Dear Editor: This is in reference to the article appearing in last week’s Pilot concerning the high cost of housing in California.

We were informed in the article that these high costs are apparently due to excessive regulatory restrictions placed on housing in the state. How great! Almost everyone loves to hate California, including many of the almost 40 million who live there.

Excessive regulatory requirements is a favorite of the haters. I was gleeful. Here was an article that would explain what your headline very clearly indicated.

In reading the article, we learned that solar panels are apparently required by the state. Okay. Those may be costly. But, that was it. The article failed to clearly identify any other regulatory excess. It couldn’t only be solar panels.

Was it because adequate sewage disposal capability was required? How about sidewalks? Adequate insulation? Appropriate roofing materials? Energy-efficient heating and cooling? Earthquake-resistant construction? Well?

It’s hard to get our good California hate on for solar panels only.

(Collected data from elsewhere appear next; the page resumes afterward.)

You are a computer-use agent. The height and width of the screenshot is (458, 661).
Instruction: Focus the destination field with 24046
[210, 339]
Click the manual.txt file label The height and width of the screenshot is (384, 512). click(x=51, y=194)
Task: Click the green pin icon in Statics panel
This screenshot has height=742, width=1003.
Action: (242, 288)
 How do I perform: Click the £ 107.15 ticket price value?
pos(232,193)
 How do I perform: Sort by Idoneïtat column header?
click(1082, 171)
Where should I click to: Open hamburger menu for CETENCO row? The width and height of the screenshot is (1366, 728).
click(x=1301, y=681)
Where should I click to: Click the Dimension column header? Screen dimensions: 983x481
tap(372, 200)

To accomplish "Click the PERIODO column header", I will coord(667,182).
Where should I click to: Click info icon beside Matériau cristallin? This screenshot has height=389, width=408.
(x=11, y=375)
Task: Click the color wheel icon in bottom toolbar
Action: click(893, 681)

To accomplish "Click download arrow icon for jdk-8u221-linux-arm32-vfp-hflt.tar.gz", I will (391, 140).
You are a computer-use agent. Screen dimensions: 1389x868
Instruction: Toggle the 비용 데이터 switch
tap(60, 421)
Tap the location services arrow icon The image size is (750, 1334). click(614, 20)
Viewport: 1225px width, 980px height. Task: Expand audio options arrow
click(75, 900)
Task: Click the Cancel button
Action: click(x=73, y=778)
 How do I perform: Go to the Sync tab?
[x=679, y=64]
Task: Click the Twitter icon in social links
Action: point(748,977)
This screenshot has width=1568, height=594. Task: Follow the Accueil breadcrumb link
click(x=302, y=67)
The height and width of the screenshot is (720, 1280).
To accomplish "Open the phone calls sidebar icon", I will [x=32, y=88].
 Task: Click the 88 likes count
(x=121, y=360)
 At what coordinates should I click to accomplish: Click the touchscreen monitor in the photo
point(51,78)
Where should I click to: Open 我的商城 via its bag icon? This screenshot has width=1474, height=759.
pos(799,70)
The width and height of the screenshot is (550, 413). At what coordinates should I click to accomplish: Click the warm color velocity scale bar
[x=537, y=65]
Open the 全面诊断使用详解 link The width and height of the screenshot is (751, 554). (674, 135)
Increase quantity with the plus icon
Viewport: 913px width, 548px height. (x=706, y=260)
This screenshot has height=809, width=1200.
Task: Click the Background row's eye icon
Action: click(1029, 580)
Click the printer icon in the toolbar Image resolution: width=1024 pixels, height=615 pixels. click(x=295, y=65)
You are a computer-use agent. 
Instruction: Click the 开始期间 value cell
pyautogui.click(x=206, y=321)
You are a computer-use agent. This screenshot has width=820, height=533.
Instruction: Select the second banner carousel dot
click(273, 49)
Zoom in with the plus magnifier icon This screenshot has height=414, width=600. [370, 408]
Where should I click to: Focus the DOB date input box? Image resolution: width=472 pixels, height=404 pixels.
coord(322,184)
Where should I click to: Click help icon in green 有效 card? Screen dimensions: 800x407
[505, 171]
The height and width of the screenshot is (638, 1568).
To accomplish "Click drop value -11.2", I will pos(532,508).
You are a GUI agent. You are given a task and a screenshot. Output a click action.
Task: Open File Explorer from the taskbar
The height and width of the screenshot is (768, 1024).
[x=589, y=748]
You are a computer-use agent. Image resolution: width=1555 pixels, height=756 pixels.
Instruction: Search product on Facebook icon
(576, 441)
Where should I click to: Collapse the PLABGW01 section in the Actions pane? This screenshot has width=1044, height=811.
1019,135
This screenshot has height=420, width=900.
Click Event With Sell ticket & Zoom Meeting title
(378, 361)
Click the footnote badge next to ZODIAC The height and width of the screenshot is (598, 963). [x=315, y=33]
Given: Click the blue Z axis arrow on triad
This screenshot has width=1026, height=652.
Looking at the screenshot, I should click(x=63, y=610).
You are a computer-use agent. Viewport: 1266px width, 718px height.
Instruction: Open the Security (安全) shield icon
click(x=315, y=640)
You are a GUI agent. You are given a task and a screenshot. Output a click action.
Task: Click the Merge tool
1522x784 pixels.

While we may decry high costs, the results of low construction standards are often borne by those who reside in or own properties in the future, and who must suffer the consequences of planning based solely on initial cost (failed septic or water systems, streets too narrow for parking on both sides, etc.).

Perhaps the California approach is to consider lifetime cost for property owners and residents (an economic analysis method used for many public and private large-scale projects). We don’t know that, because the article was sorely lacking in the specifics to support the article headline.

Many of us are all too eager to accept hearsay about some supposed truth, and your article kind of pandered to that.

I would have appreciated having a better understanding of the specifics of why the California requirements result in higher construction costs, and perhaps why industry professionals might believe those requirements to be inappropriate.